Lest anyone get the wrong impression, I'd like to make three things clear. First, I'm not deeply attached to this, it's just an idea I've been kicking around; please, discuss. Feel free to prove me wrong. Second, I'm generally--and still--an advocate of a very man-friendly reading of feminism, which is not clear from the content of this post. Lastly, I like men. A lot. Even if this theory happens to be right. Ok, now we can start.
I have a theory that since men held so much material power in sexual relationships for such a long time--the ownership of all property, children, and spouse, and a greater right of divorce, among other things--women have, for a long time, been more or less forced to do the work of emotional and interpersonal regulation for both parties.
There's a pattern often found in abusive relationships. Anybody who grew up with a severely physically abusive parent will recognize it; constant threat of violence changes the way you see the world. Your behavior and emotions are absolutely dominated by the goal of keeping yourself (and perhaps also the people you love) safe--which you do by trying to keep your abuser happy, at basically any cost. There is not possibility for give and take in this sort of relationship, no honest communication or mutual recognition of needs. The child is basically not allowed to have needs, particularly not emotional ones.
This is exactly the sort of power over others that has traditionally been afforded to men within marriage, generally without negative physical, legal, or social consequences. Despite the fact that, even in the most brutal times, there were probably lots of men who were decent enough not to engage in this sort of terrorism, I think the fact of it's possibility probably had a large impact on women's functioning over time.

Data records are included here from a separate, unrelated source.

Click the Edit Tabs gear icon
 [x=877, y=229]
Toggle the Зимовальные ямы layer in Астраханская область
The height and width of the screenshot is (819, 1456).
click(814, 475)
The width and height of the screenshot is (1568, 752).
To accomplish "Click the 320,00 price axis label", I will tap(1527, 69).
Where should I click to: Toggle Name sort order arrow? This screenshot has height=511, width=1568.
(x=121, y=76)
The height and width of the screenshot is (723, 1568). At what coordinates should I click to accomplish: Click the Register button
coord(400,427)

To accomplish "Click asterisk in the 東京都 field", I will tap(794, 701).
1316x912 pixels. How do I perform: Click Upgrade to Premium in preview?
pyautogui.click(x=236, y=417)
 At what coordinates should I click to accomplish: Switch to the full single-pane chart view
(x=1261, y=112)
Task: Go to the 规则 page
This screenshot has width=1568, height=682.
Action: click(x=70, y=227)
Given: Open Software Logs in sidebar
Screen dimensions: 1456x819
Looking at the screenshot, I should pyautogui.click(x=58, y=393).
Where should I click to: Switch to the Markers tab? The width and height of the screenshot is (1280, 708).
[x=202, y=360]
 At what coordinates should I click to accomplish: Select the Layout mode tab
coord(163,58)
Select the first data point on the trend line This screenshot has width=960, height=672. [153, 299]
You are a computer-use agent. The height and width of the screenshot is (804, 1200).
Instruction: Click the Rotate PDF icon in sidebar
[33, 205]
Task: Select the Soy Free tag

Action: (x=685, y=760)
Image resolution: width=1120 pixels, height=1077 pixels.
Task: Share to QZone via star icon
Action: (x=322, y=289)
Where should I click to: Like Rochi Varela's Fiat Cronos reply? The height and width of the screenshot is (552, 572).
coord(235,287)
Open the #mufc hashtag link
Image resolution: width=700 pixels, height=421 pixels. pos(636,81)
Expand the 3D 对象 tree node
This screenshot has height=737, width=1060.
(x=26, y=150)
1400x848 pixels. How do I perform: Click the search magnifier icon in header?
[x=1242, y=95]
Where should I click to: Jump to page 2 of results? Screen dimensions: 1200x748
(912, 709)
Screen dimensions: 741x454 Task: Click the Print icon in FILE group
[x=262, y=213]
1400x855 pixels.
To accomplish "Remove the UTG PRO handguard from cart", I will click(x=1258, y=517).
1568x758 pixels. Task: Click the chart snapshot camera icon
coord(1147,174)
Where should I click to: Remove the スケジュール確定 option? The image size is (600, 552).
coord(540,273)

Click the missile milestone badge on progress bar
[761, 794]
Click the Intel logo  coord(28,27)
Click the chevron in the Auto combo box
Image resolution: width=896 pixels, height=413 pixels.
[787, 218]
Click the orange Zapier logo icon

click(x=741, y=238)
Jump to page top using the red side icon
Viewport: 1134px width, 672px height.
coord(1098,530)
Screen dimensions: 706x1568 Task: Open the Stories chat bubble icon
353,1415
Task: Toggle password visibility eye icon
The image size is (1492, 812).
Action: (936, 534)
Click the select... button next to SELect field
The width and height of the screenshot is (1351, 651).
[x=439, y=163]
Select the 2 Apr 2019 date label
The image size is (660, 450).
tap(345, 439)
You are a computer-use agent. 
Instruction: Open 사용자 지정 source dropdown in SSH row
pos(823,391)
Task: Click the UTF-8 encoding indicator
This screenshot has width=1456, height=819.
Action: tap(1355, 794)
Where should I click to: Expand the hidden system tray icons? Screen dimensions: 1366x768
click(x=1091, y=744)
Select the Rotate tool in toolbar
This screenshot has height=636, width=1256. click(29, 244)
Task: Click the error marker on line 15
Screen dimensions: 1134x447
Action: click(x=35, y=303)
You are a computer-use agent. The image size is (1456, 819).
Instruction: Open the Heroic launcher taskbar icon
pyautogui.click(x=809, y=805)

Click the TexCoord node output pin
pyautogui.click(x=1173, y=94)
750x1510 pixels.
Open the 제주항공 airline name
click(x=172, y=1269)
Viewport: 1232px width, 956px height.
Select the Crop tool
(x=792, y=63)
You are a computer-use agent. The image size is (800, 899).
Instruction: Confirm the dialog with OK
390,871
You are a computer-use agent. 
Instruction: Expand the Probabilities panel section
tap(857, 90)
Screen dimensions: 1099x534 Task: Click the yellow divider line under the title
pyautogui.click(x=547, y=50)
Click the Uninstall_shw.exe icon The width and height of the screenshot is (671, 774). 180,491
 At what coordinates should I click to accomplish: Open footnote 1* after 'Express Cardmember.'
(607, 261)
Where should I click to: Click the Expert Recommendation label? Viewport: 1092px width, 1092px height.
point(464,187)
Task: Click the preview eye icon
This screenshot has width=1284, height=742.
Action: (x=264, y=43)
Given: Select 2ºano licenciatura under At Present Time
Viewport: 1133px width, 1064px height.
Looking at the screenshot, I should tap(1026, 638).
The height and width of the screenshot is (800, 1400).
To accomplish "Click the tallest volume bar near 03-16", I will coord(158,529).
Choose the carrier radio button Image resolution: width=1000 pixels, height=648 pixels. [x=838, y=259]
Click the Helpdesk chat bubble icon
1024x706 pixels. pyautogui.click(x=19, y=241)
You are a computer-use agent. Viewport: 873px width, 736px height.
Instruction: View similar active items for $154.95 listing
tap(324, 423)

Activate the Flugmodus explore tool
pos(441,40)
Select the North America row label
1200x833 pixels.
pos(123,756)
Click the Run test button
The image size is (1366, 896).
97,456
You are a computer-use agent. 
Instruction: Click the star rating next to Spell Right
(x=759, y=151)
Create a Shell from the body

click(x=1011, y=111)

And so we arrive at the (usually essentialist) argument that women just care a lot more about relationships and emotions than men seem to. I think this is definitely the current state of affairs, and that if we're interested in any form of gender equality it can't and shouldn't be ignored.
Here's some evidence:
When addressing ethical challenges women are more likely to place a high value on taking care of people's emotions and creating collaborative solutions to problems--instead of focusing primarily on principles, as men are more likely to. Regardless of technically having access to all fields, women still choose their work by very predictable criteria--on average, we're far more likely than men to be motivated into our career path by wanting to help people. We also want a lot more emotional feedback from our professors then men do.
Perhaps most tellingly, we perform far better--especially in technical fields--when placed in classrooms with no men, whereas men perform the same or worse in single gender classrooms.* Usually people explain this in terms of men showing off for women, and women "showing off" their suitability as mates by not being intellectually intimidating.
I think it useful to contextualize this differently. What is a woman doing when she chooses not to be intellectually intimidating, other than looking after the emotional welfare of her potential colleagues and partners? And why is it that, rather than recognizing that by looking after people's emotions she is performing a valuable service (maybe the reason some studies show that men perform better with women in the room?) which needs to be done by somebody in order for everybody to function well, we simply try to "empower" her out of it?
This is a problem I see with basically every kind of "women's work." Liberating some women from housework doesn't change the fact that housework definitely needs to be done--and that this problem is often "solved" by hiring someone of a lower economic status to do this thankless job instead. Encouraging women not to be completely bound to parenting doesn't change the fact that parenting is a spectacularly important project, which deserves to be done well. The wage gap (for the same hours working outside the home) between mothers and non-mothers is far larger these days than the wage gap between men and women; chew on that.
When you look at the lives of great intellectual men, they are often littered by complicated, even ugly relationships with bright or even brilliant women who never accomplished anything particularly visible themselves. Maybe, there was work going on there too--work of a different kind, work that we ought to recognize. Maybe it will never be possible for women to reach their full technical and intellectual potential until men start to reach their full emotional and relational potential--until men start carrying their weight in doing the work of relationships, along with all the other marginalized kinds of work traditionally left to women.
*Not better or worse as compared to one's classmates, but on national standardized tests like the GRE subject tests.